The nearest of them turned her head and met my stare again. Not to offer me anything – it was not an open look – but to confirm that I was looking at her. Nevertheless it opened up something. A flash of something like happiness. Then, as I went to the cash desk to pay, the thunder of consciousness followed. I was thirty-three years old. A grown man. Why was I thinking as if I was still twenty? When would these youthful fancies leave me? When my father was thirty-three he had a son of thirteen and one of nine, he had a house and a car and a job, and in photos of him from that time he looked like a man, and from what I could remember he also behaved like a man, I thought as I stepped up to the counter. Placed a warm hand on the cool marble surface. The assistant rose from a chair and came over to take payment.

‘How much is it?’ I asked in Norwegian.


Ursäkta?

I sighed.

‘What does it cost?’

She glanced at the screen in front of her.

‘Ten,’ she said.

I handed her a creased twenty-krone note.

‘That’s fine,’ I said, walking away before she had a chance to answer with another
Ursäkta?
, which this country seemed to be awash with. The clock on the wall in the main concourse said six minutes to five. I took up my old position and watched the people hanging around the rail. As none of them fitted the little I had to go on I allowed my gaze to wander among those walking through the station. From the kiosk on the other side came a short man with a large head and an appearance so unusual I couldn’t take my eyes off him. He was in his fifties, his hair was a yellowish colour, his face broad, nose large, mouth slightly askew and his eyes were small. He looked like a gnome. But he was dressed in a suit and coat, in one hand he held an elegant leather briefcase, tucked under his arm he had a newspaper, and perhaps another personality was thrusting forth beneath the metropolitan exterior, which meant that my eyes were glued to him until he disappeared down the stairs to the platforms where the commuter trains departed. Suddenly, again, I saw how old everything was. Backs, hands, feet, heads, ears, hair, nails: every single part of the bodies streaming through the concourse was old. The buzz of voices rising from them was old. Even their pleasure was old, even the wishes and expectations of what the future would bring were old. Yet new, for us the future was new, for us it belonged to our time, belonged to the queue of waiting taxis outside, belonged to the coffee machines on the tables in the cafés, belonged to the shelves of magazines in the kiosks, belonged to the mobiles and iPods, the Goretex coats and laptops carried in their bags through the station and into trains, belonged to the trains and automatic doors, to the ticket machines and illuminated boards with changing destinations. Old age had no place here. Yet it completely dominated everything.

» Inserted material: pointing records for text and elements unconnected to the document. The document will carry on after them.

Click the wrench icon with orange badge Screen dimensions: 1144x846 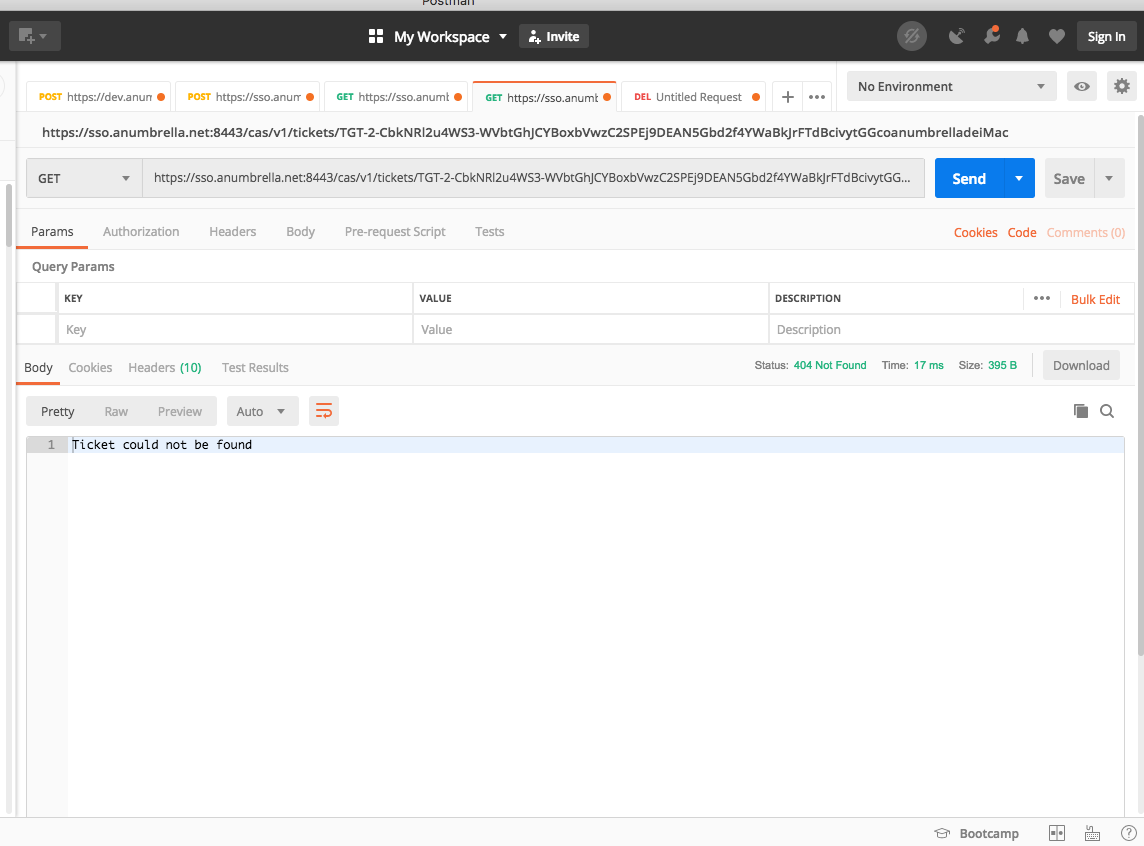coord(991,36)
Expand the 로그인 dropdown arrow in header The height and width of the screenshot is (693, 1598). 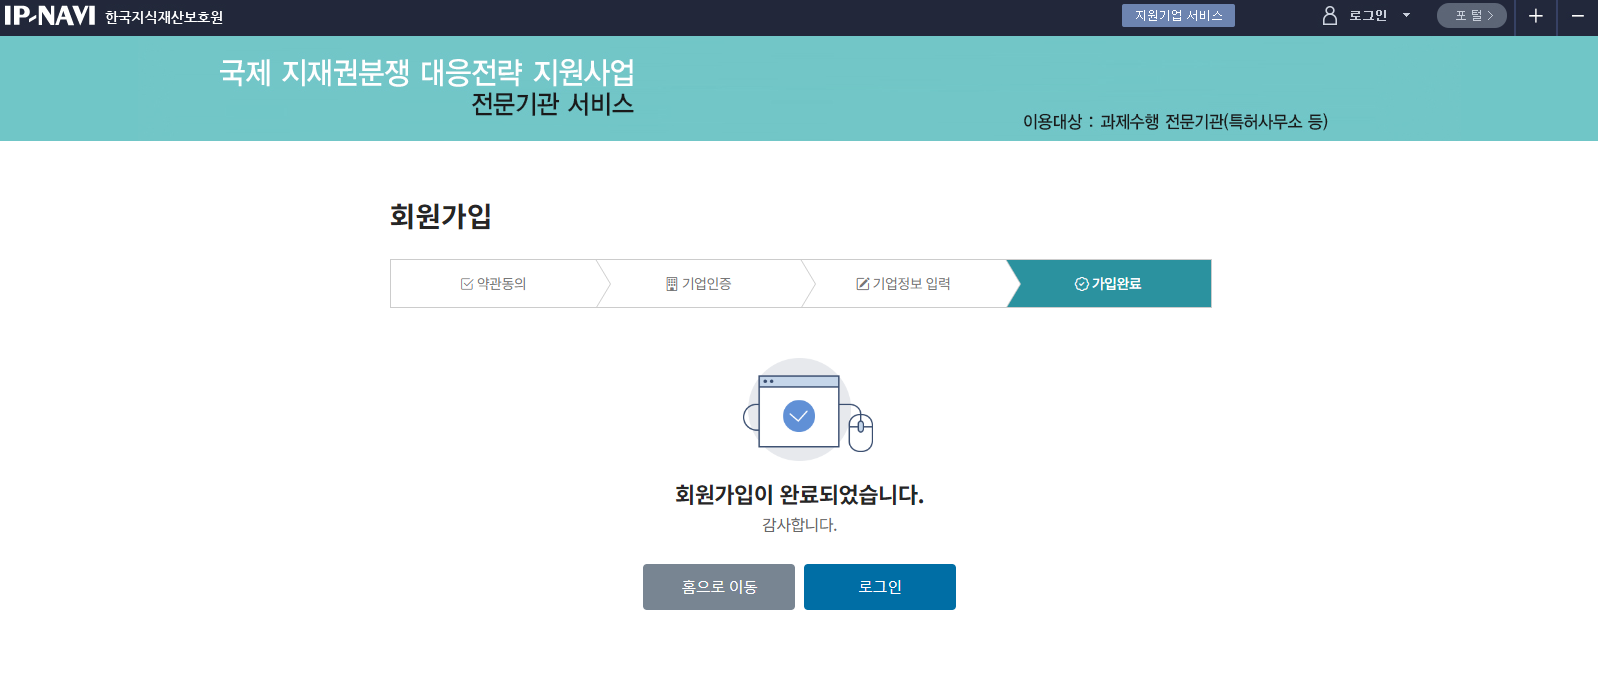[x=1406, y=16]
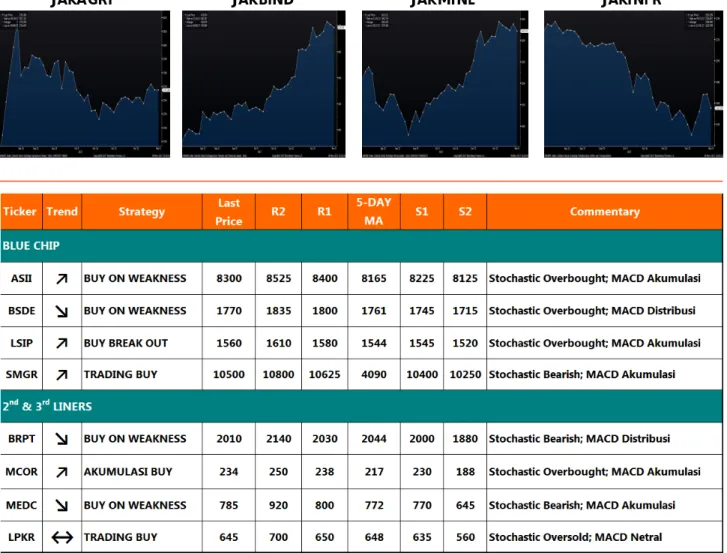Select the LPKR TRADING BUY strategy cell
Image resolution: width=727 pixels, height=553 pixels.
tap(142, 537)
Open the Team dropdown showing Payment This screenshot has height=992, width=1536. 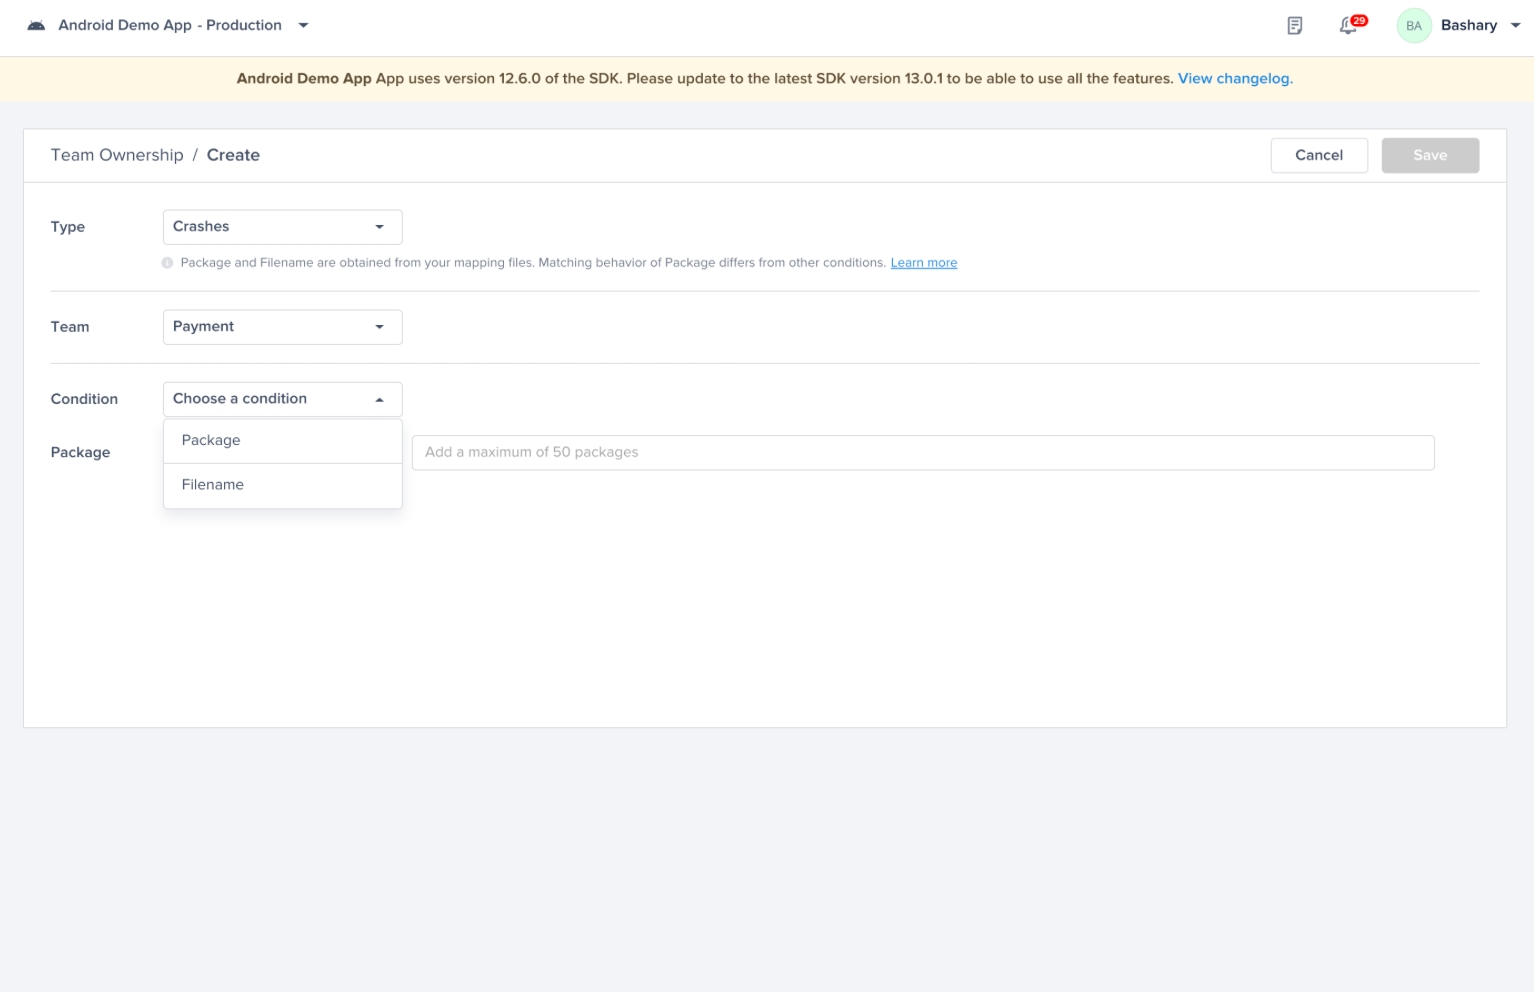click(x=282, y=327)
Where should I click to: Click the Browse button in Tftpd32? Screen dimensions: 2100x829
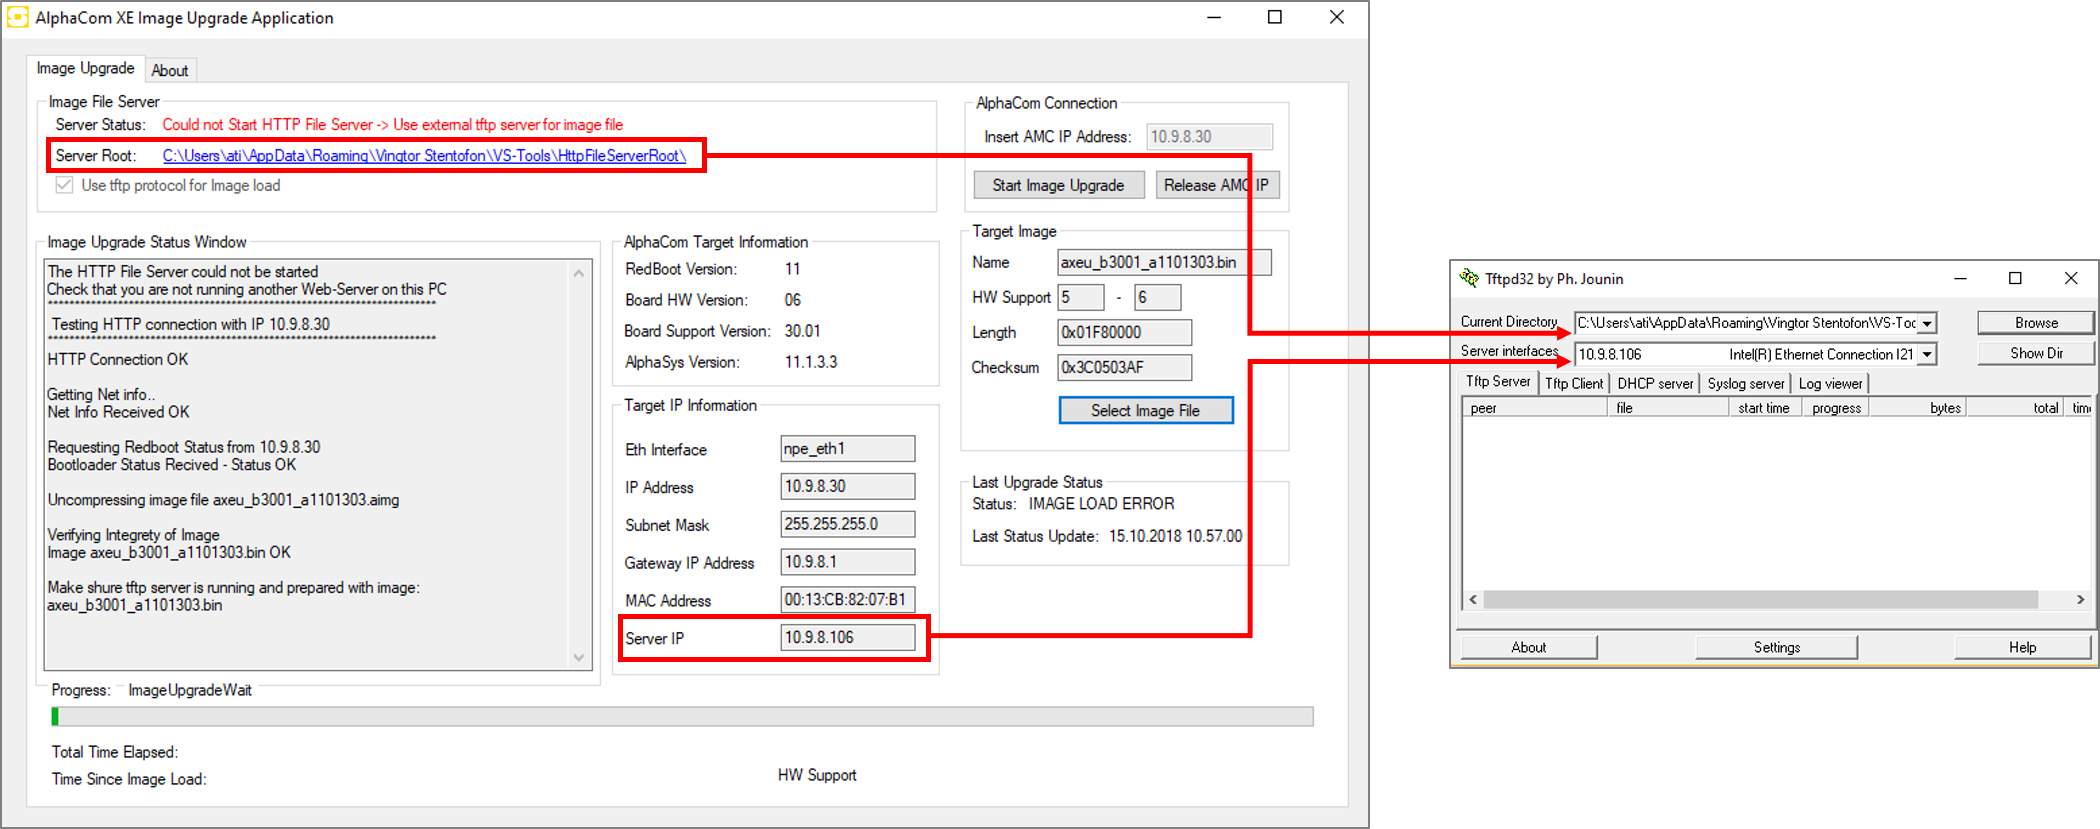click(x=2035, y=323)
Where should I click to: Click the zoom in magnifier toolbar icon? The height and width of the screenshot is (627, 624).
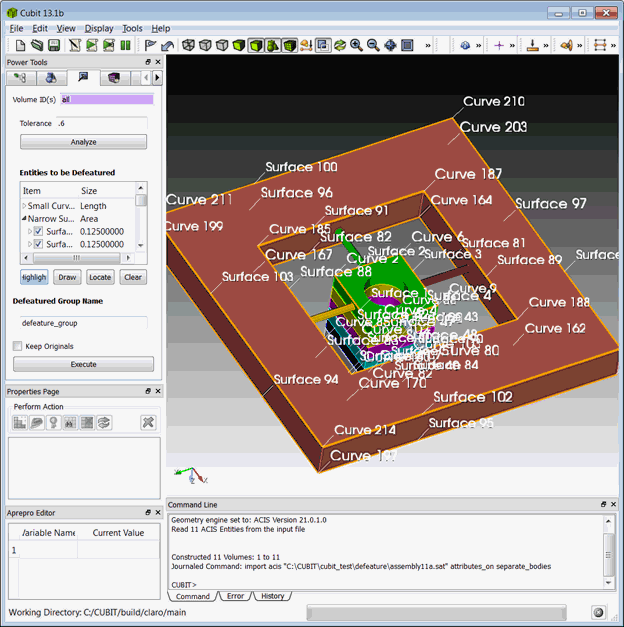pos(356,45)
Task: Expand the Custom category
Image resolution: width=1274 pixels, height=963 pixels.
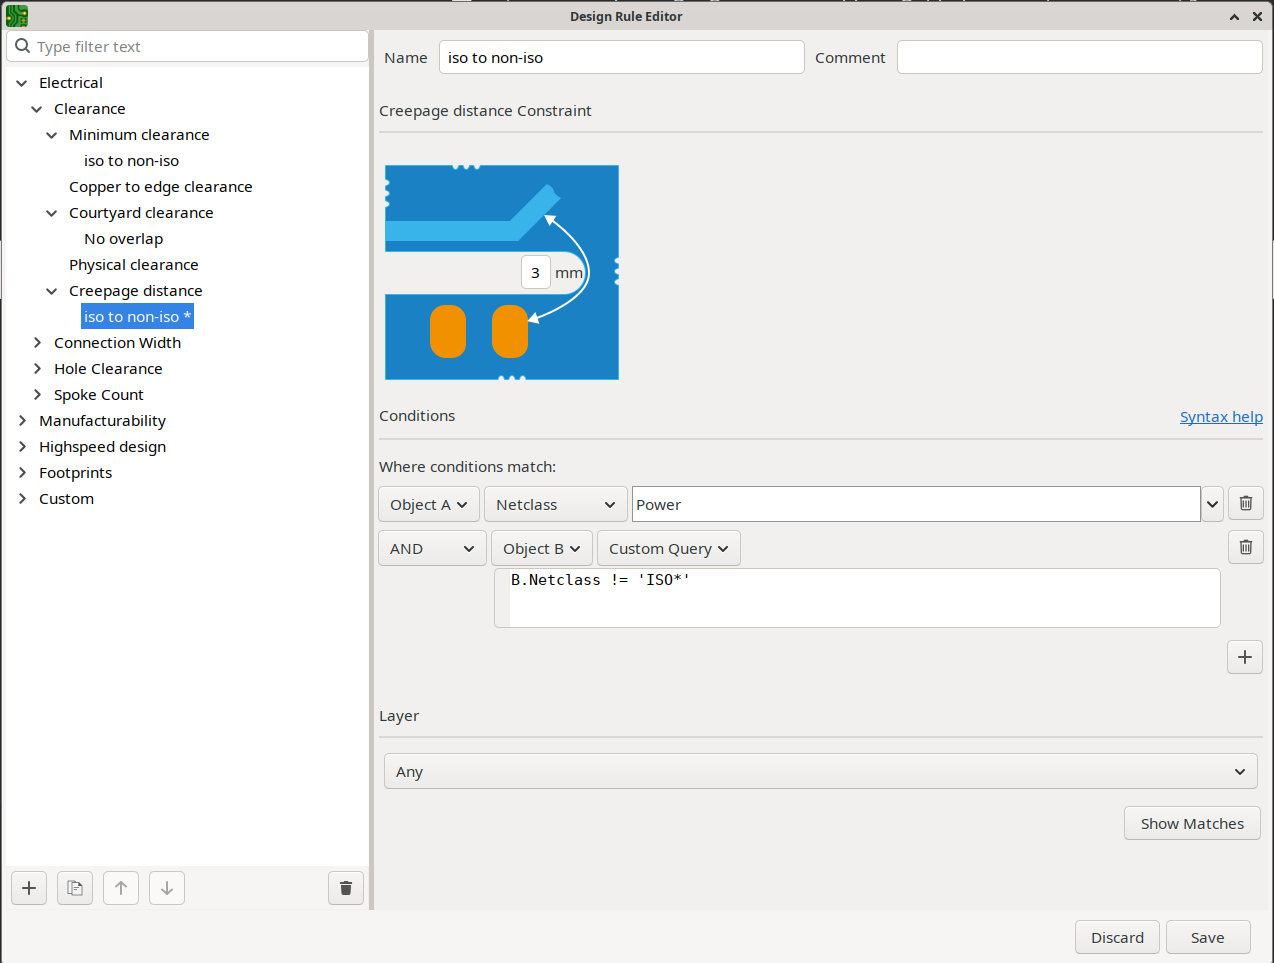Action: pyautogui.click(x=23, y=498)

What a terrible thought that was.

I stuck a hand in my pocket to check the locker keys were there. They were. Then I patted my chest to feel for my credit card. It was there.

In the thronging masses before me a familiar face appeared. My heart beat faster. But it wasn’t Geir, it was someone else. An even more remote acquaintance. A friend of a friend? Someone I had gone to school with?

I grinned as it clicked. It was the man from Burger King. He stopped and looked at the departures board. Between the thumb and first finger of the hand carrying the briefcase he was holding a ticket. As he checked the time on the board with the time on his ticket he raised the whole briefcase towards his face.

I glanced at the clock at the end of the concourse. Two minutes to. If Geir was as punctual as I assumed, he should be somewhere in the station by now, and I systematically scanned all the figures in the approaching crowd. First left, then right.

There.

Surely that had to be Geir?

Yes. It was. I remembered the face when I saw it. And he was not only walking towards me, he also had his eyes fixed on me.

I smiled, wiped my palm over my thigh as discreetly as I could, and reached out as he stopped in front of me.